> _TASK INSTRUCTIONS_
Below are records to be copied exactly; their pictures are to be omitted.
++++++++++++++++++++
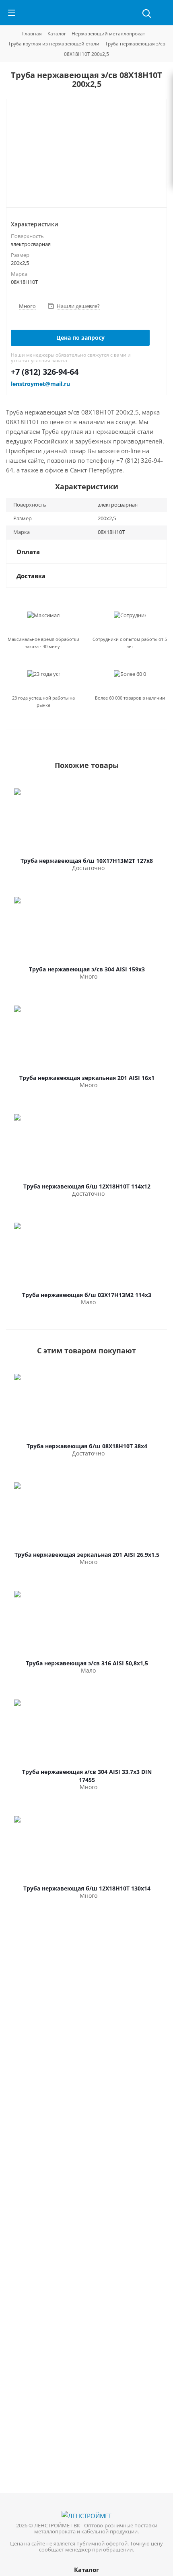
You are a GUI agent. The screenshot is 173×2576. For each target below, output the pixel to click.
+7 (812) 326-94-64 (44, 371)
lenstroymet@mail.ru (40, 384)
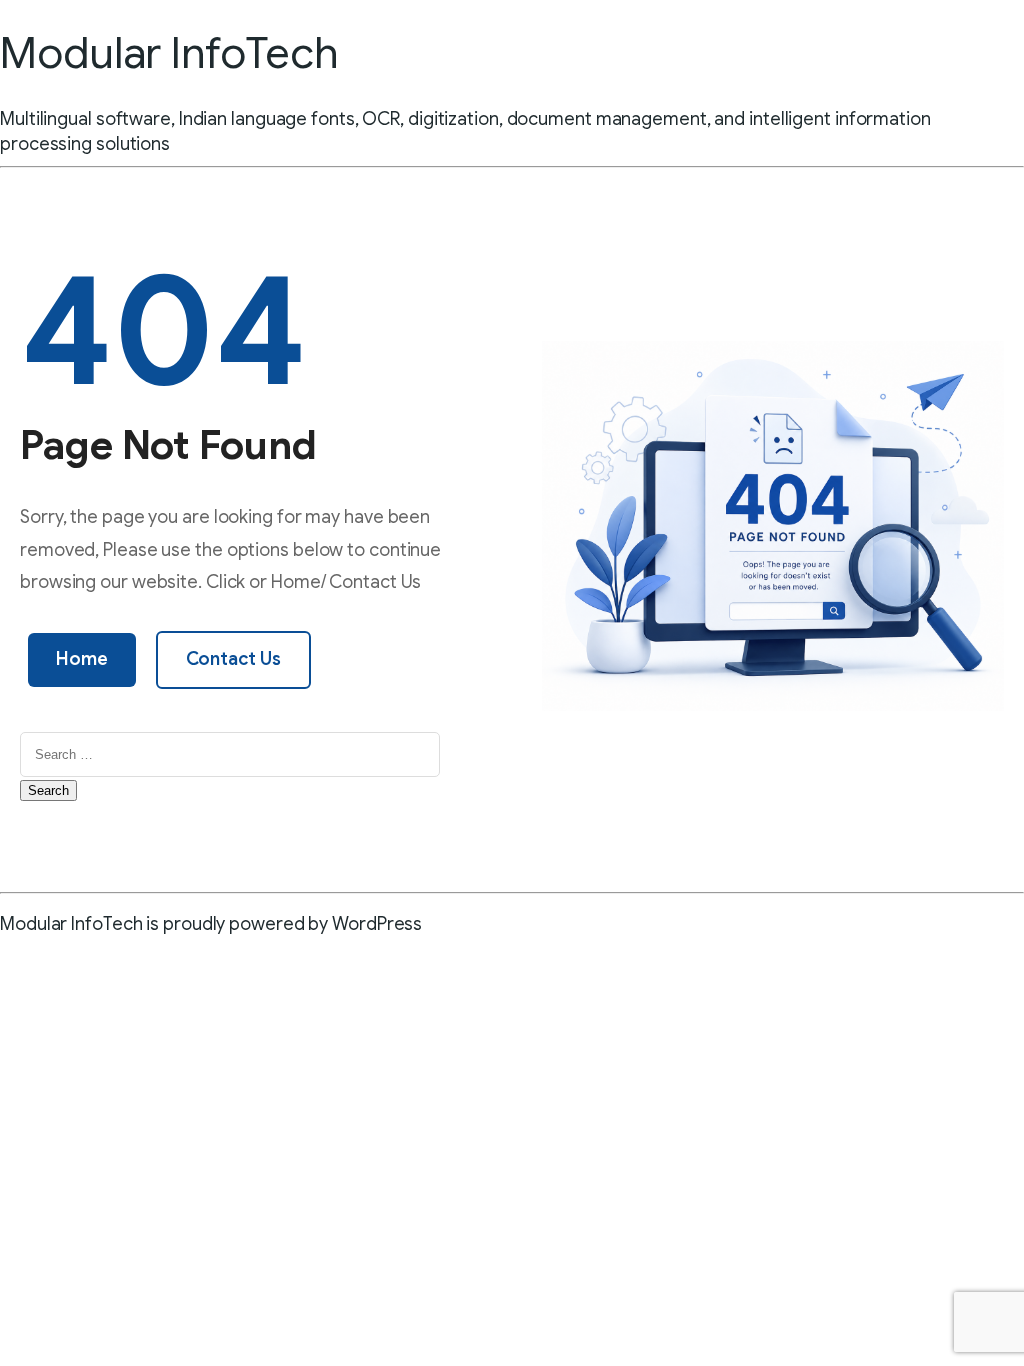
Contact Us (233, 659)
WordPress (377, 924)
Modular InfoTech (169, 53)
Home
++++++++++++++++++++
> _EXERCISE RESPONSE_
You are a GUI agent. The screenshot is 173×2576. For each target below, output the pixel to click.
+7 (812) 326-94-64 (44, 371)
lenstroymet@mail.ru (40, 384)
Contact Us (233, 659)
WordPress (377, 924)
Modular InfoTech (169, 53)
Home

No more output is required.